START MATERIALS PROVIDED
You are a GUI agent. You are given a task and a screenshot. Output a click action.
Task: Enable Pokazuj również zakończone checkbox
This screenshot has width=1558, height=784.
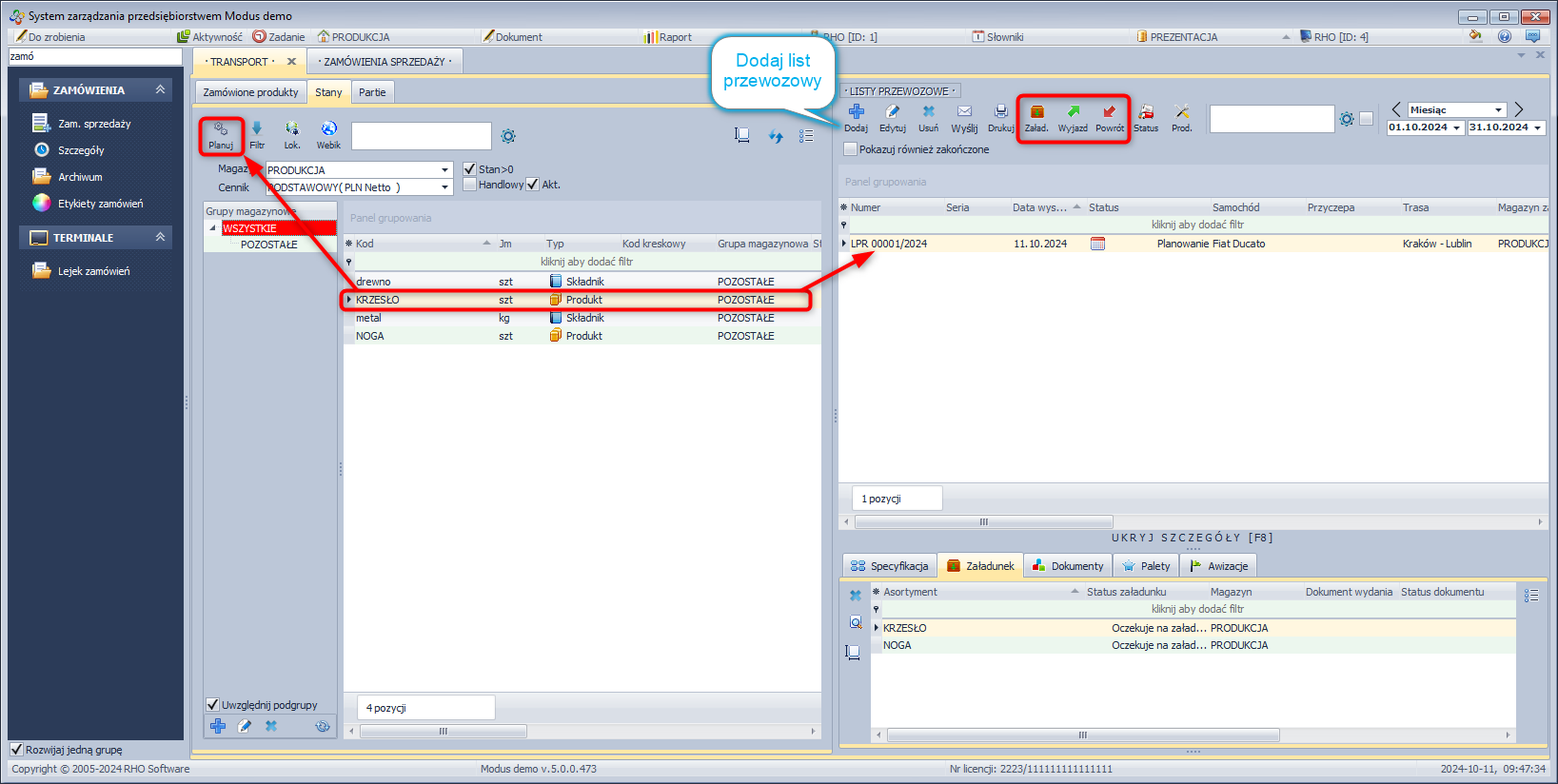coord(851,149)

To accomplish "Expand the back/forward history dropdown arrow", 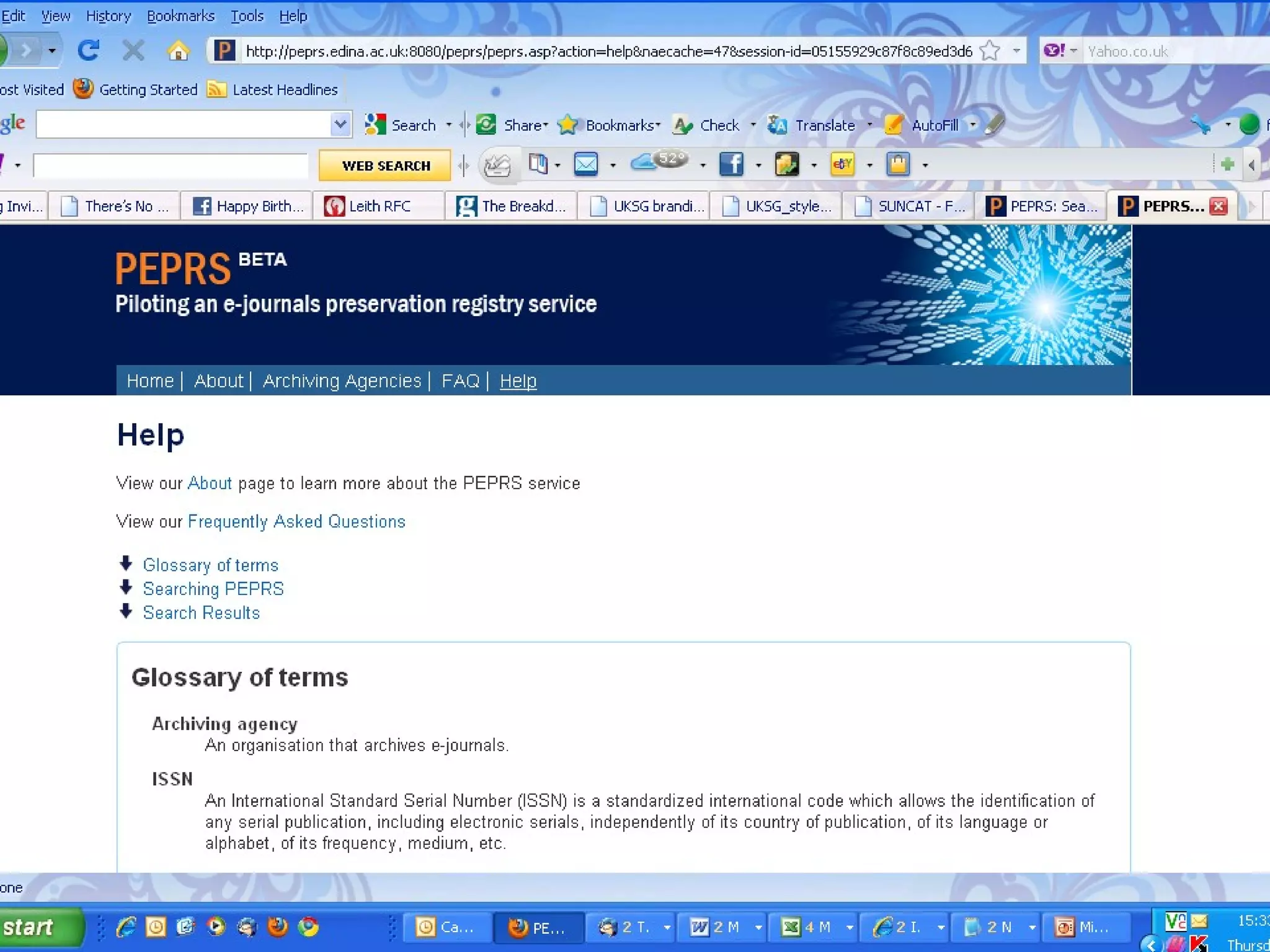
END MATERIALS PROVIDED
__PROMPT__
Could you express the data above as a numbered list, one line per item, dropping the blank lines and omitting the pictures?

__TASK OUTPUT__
1. You are a GUI agent. You are given a task and a screenshot. Output a click action.
2. Task: Enable Pokazuj również zakończone checkbox
3. This screenshot has width=1558, height=784.
4. coord(851,149)
5. To accomplish "Expand the back/forward history dropdown arrow", 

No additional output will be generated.